' ' Cinema Romantico: At the Movies: The Eiffel Tower

Wednesday, October 11, 2017

At the Movies: The Eiffel Tower


As the action in “Something’s Gotta Give” (2003) moved to Paris, I made a bet with myself that the Eiffel Tower would appear within 40 seconds. If that sounds too quick, it turned out to not be quick enough, because as soon as Jack Nicholson’s character left his Parisian hotel and walked into the street, right there, looming over his left shoulder, as if he had walked directly into the traditional tourist photo op, was the tour Eiffel, erected in 1889 by Gustave Eiffel for the World’s Fair, and go-to landmark for most any movie (perhaps we should say, most any American movie) to signify it is set in and/or the action has moved to Paris. That’s why in the Rick/Ilsa flashback of “Casablanca” you catch a glimpse of the Eiffel Tower in that glorious rear projection, chilling over the lovebirds’ shoulders, and why when “Star Trek VI” wants to let you know we are in the French office of the Federation of Planets you see the Eiffel Tower out the window.
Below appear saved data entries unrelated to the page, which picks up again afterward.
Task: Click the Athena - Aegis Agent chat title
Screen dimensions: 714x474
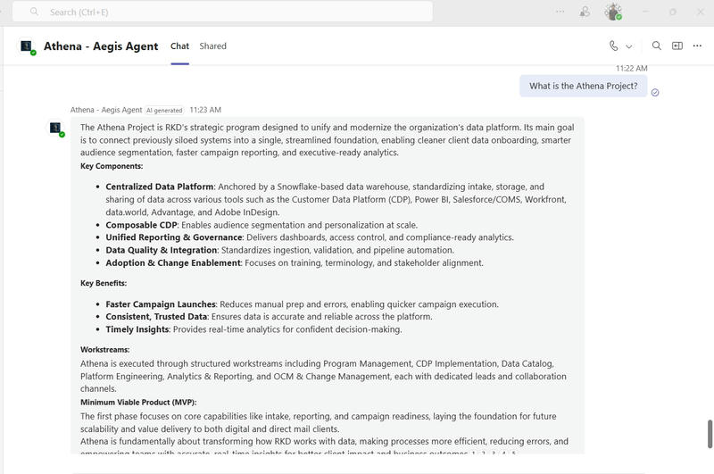Action: tap(101, 46)
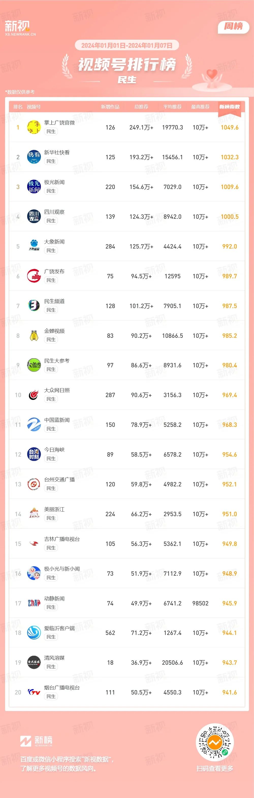Click the 清风溶媒 dark round avatar

[34, 663]
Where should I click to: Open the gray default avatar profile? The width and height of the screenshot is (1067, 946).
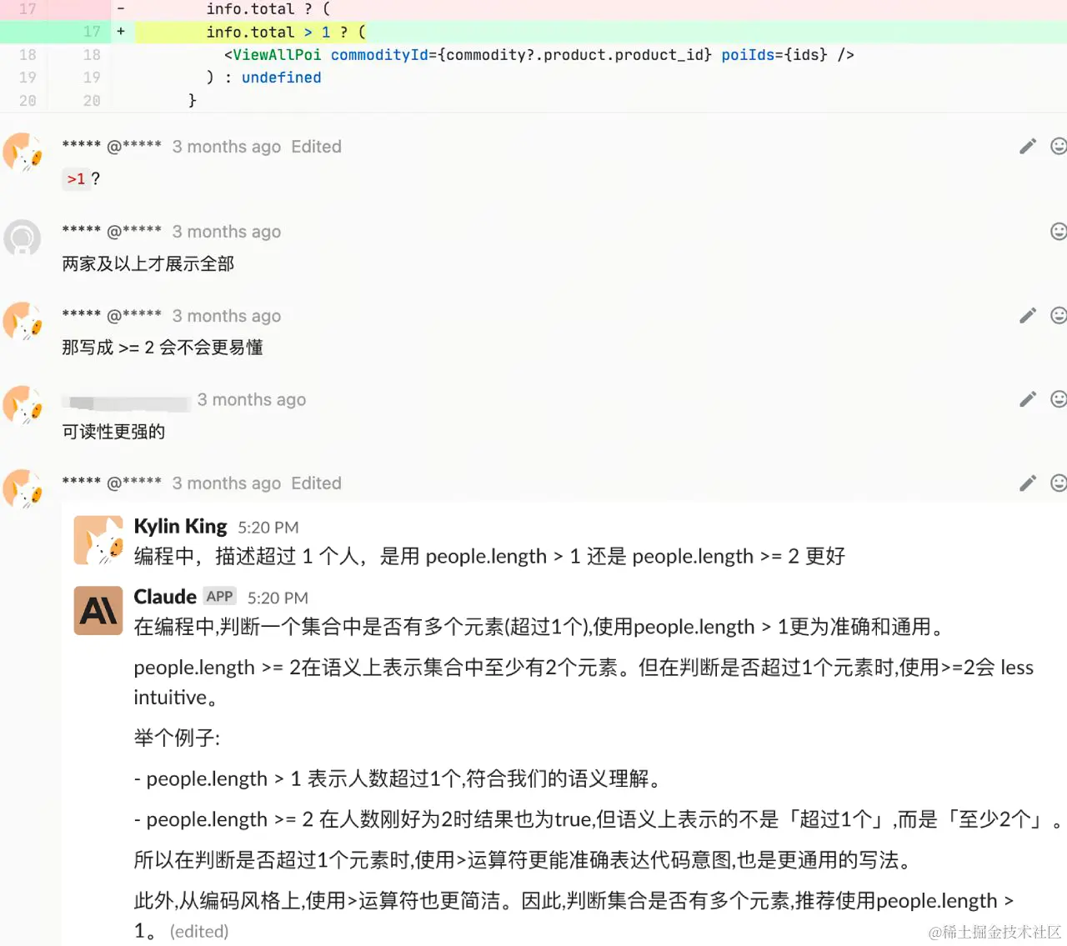click(23, 238)
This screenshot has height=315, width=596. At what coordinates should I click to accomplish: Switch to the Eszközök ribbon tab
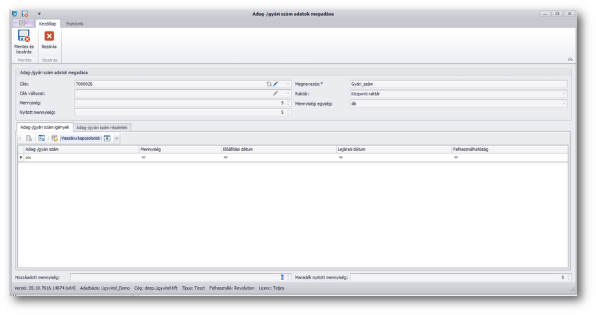pos(75,24)
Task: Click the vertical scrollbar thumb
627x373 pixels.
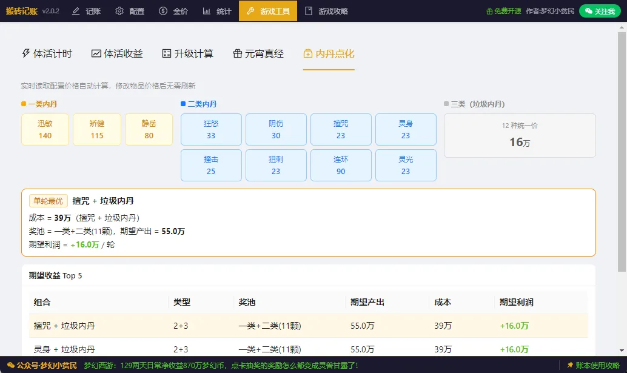Action: (x=622, y=152)
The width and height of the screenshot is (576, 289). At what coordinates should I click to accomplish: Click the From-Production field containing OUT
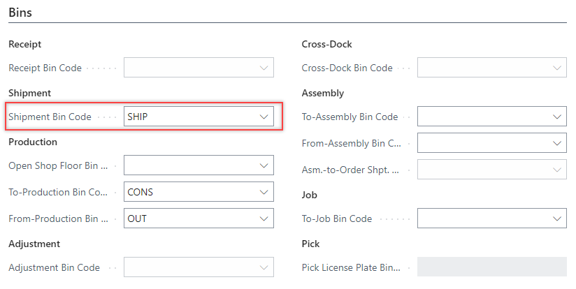pos(189,218)
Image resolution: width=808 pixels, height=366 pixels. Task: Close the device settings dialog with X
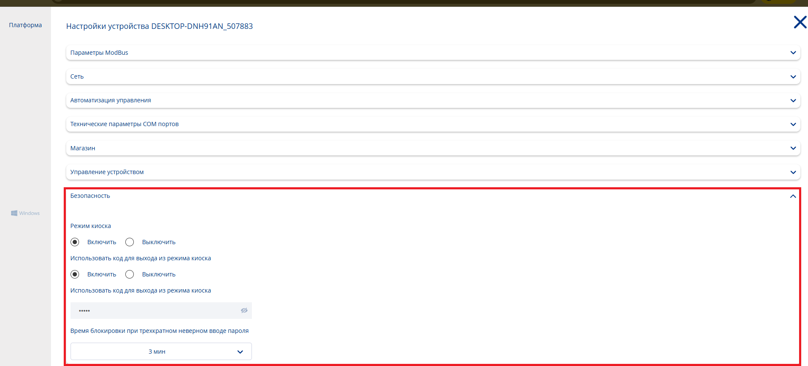point(800,22)
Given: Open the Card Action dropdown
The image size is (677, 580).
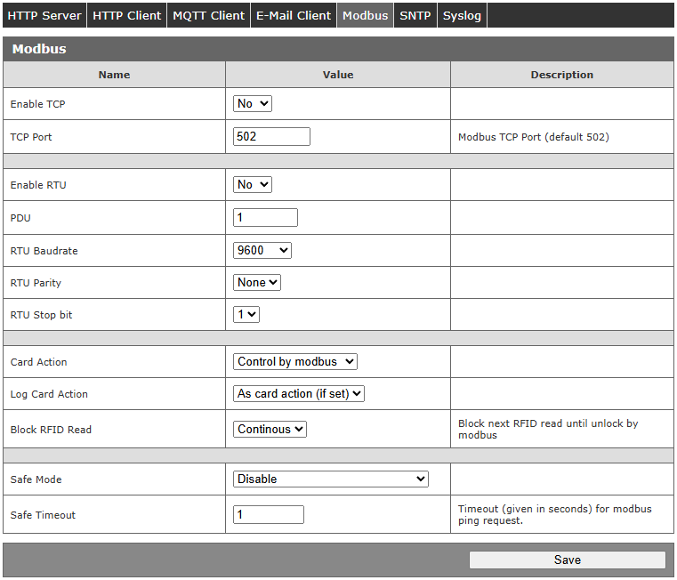Looking at the screenshot, I should (x=295, y=362).
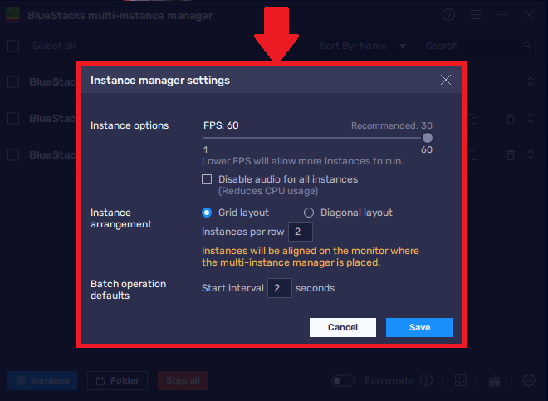Toggle the Eco mode switch
The image size is (548, 401).
343,380
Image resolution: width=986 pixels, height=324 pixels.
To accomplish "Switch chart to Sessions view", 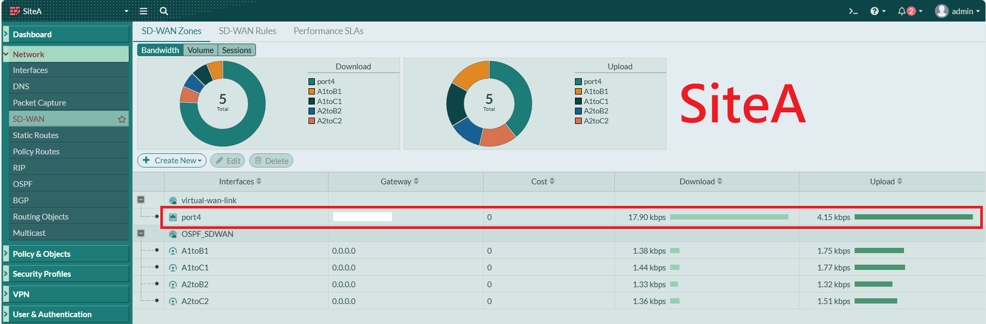I will point(237,50).
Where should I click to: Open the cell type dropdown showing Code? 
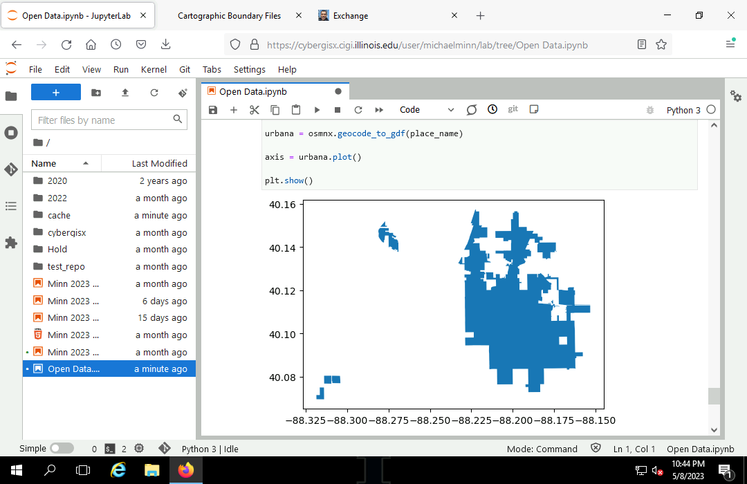click(426, 110)
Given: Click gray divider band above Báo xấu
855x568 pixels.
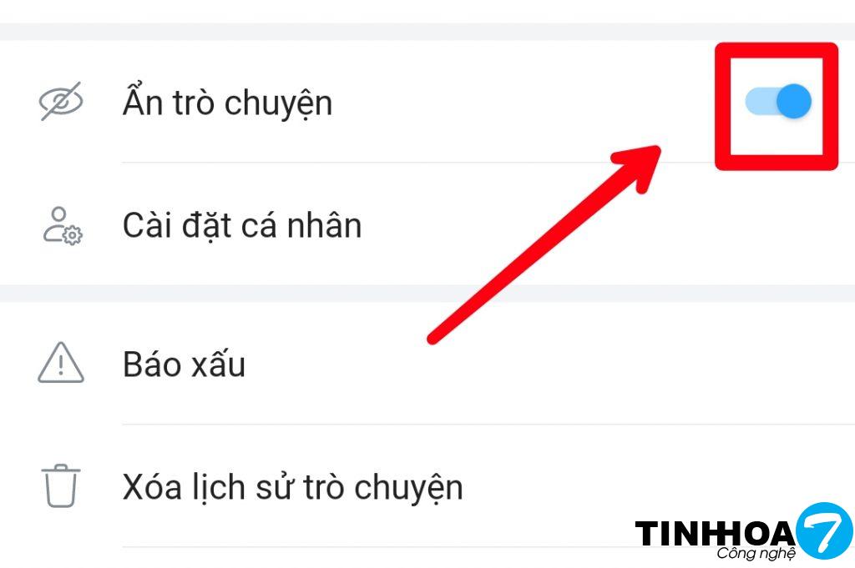Looking at the screenshot, I should (x=428, y=293).
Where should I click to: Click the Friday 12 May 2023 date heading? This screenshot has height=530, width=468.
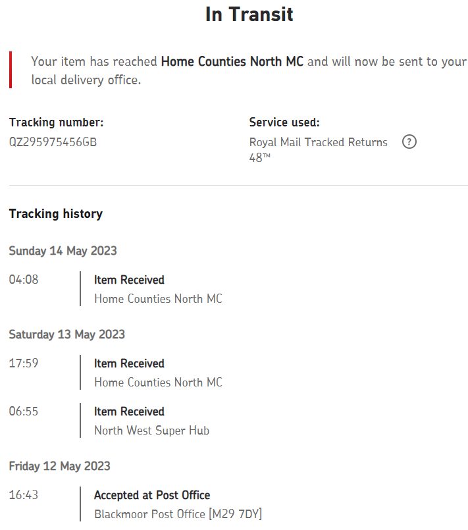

Those are well and good, sure, but not particularly exciting, not resourceful, which is what a truly great Eiffel Tower cinematic signifier requires. In “Mission: Impossible – Rogue Nation”, Tom Cruise’s on-the-lam IMF agent Ethan Hunt is in Havana, or so we think, evading the authorities, only to have the authorities show up right outside his door, only to then have Hunt look out the window where he sees…..The Eiffel Tower, the iron lady functioning as a reveal and a punchline. Even more clever, however, was Julie Taymor in “Frida”, who circumvented the problem of needing to film Paris scenes without having the budget to actually go to Paris by cutting to a shot of the Eiffel Tower…..and then pulling back to reveal the shot as nothing more than a postcard, panning over to Frida (Salma Hayek) at a postcard rack to underline the point. It made me laugh out loud.


Still, no movie has ever introduced us to Paris via the Eiffel Tower better than Francois Truffaut in “The 400 Blows”, its opening shot of the tower peeking up from behind the everyday cityscape bringing to an American mind the way in which the World Trade Center was so intrinsically integral to the NYC cityscape wherever you were, whether you were conscious of it or not.


And the film’s opening credits revel in this idea, capturing the semi-obscured iron lattice tower from various moving vantage points, peeking through trees and occasionally popping entirely into view between buildings before just as quickly vanishing once again. These shots, however, as so many film scholars more eloquent and knowledgeable than myself have elucidated over the years, turn this familiar signifier into symbolism, with the abstract glimpses of the tower meant to approximate the youthful protagonist’s forthcoming emotional journey, where he struggles to get a handle on his Parisian adolescence.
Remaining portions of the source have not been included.